-- Extrait à lire --
La Dépêche du Midi – édition nationale du 10 octobre 2006.

Vent de révolte chez les psys

Le collectif national contre le projet de loi Sarkozy sur la prévention de la délinquance appelle, aujourd’hui, à une journée d’action nationale. Une manifestation aura lieu à Toulouse à partir de 12 heures place Saint-Sernin. Psychiatre hospitalier à Auch, Olivier Labouret explique les raisons de la colère.

Vous parlez d’une loi liberticide et dénoncez les nouveaux pouvoir promis aux maires en matière d’hospitalisation d’office. Qu’est-ce qui vous inquiète ?

-- Données disponibles --
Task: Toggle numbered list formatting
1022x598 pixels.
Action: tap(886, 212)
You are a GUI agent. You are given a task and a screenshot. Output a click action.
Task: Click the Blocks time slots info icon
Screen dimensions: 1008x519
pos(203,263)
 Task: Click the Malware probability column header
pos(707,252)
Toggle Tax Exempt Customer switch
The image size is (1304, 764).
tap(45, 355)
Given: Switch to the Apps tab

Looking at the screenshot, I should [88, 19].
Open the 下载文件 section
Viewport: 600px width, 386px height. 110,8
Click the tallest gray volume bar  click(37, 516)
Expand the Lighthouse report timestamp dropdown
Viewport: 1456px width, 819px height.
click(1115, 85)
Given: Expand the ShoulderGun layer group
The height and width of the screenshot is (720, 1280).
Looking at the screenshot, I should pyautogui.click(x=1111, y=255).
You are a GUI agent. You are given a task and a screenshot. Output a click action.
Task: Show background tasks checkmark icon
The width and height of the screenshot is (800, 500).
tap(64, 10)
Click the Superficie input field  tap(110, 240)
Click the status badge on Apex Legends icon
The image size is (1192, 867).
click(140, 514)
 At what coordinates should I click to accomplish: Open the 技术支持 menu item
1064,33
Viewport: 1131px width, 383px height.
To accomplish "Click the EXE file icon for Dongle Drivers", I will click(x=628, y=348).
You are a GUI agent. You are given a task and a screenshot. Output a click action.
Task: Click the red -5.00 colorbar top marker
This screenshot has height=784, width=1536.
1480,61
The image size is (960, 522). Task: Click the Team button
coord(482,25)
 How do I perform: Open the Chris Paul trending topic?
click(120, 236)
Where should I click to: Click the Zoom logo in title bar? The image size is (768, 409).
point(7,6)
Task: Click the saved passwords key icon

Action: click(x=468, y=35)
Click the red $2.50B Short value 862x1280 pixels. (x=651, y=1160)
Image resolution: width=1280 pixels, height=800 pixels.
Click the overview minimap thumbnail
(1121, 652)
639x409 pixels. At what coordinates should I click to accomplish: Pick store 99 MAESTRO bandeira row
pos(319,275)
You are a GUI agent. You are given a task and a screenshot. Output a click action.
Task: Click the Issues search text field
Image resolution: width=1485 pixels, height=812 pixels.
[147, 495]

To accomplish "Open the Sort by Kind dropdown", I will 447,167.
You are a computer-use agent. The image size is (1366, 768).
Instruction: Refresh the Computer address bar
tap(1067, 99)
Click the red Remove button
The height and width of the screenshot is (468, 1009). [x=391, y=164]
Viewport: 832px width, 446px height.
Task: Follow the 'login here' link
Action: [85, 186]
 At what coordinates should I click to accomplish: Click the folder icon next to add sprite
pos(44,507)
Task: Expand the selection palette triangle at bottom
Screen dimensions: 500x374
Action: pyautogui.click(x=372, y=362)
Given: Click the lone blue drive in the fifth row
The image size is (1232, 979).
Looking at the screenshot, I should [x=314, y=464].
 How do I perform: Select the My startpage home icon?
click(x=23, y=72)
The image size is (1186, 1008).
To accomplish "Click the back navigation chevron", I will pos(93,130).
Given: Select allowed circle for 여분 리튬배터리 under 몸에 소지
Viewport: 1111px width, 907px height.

-- Consigne de travail --
Poursuivez l'article sur la colère des psychiatres contre le projet de loi, en reprenant juste après sa dernière phrase.

-- Résultat obtenu --
Ce que nous refusons, c’est l’instrumentalisation de notre profession à des fins sécuritaires. Notre mission c’est le soin, la santé mentale, pas l’ordre public. Et de ce point de vue, il est évident que le projet de loi qui doit être soumis à l’assemblée nationale est dangereux. Il faut que les gens sachent que si ce texte est adopté, le maire pourra décider d’ordonner l’hospitalisation d’office d’une personne s’il considère que son comportement compromet l’ordre public ou la sûreté des personnes. En clair, une scène de ménage ou une soirée trop arrosée dans la rue pourra se terminer par un internement en hôpital psychiatrique. Ce qui est absolument inacceptable, c’est que cette décision qui jusque-là était prise par un médecin, se prendra désormais sans aucun avis médical !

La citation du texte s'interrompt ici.